Inventories are stated at the lower of cost and net realisable value.

(e) Depreciation

Leasehold improvements are depreciated on a straight-line basis over the period of the lease.

Furniture and equipment are depreciated on a straight-line basis over the estimated useful life of the asset. The annual rate applied is 20 per cent of cost for all assets except computer equipment, which is depreciated at 33 1/3 per cent of cost.

(f) Foreign currency transactions

Transactions denominated in currencies other than sterling are recorded at the exchange rate at the date of the transaction. Monetary assets and liabilities are translated into sterling at the exchange rate at the year-end. Exchange differences are recorded in the Statement of Comprehensive Income within expenses.

(g) Operating leases – office accommodation

Lease payments for office accommodation are recognised as an expense on a straight-line basis over the non-cancellable term of the lease.

(h) Financial assets

In the years up to and including 2005, investments in bonds were classified as available for sale and recognised at fair value, and the corresponding gains or losses were included in the Statement of Comprehensive Income.

The IASC Foundation elected to adopt the June 2005 amendments to IAS 39 Financial Instruments: Recognition and Measurement concerning the fair value option from 1 January 2006. The accounting treatment is the following: investments in bonds are recognised at fair value, and the corresponding gains or losses are included within expenses in the Statement of Comprehensive Income.

(i) Derivative financial assets

Derivative financial instruments (zero-cost collars in 2006 and 2007, and forwards in 2008 and 2009) are used to hedge the exposure to foreign exchange risks from US dollar contributions. The IASC Foundation uses the US dollar contributions to finance a portion of sterling obligations arising from activities. In accordance with its financial risk management policy, the IASC Foundation does not hold or issue derivative financial instruments for trading purposes. Derivative financial instruments are recognised at fair value. The corresponding gains or losses are included in the Statement of Comprehensive Income.

• **Written problem 1**:
Copy out the accounting policies text from "Lease payments for" to "were included in the Statement of Comprehensive Income.".

• **Data**:
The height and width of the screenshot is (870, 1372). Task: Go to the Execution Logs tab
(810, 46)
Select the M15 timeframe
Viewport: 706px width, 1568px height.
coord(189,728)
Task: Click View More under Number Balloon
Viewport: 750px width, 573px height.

• **Written problem 2**:
Reproduce every line of the listing above verbatim.

• **Written answer 1**:
Lease payments for office accommodation are recognised as an expense on a straight-line basis over the non-cancellable term of the lease.

(h) Financial assets

In the years up to and including 2005, investments in bonds were classified as available for sale and recognised at fair value, and the corresponding gains or losses were included in the Statement of Comprehensive Income.

• **Written answer 2**:
The height and width of the screenshot is (870, 1372). Task: Go to the Execution Logs tab
(810, 46)
Select the M15 timeframe
Viewport: 706px width, 1568px height.
coord(189,728)
Task: Click View More under Number Balloon
Viewport: 750px width, 573px height.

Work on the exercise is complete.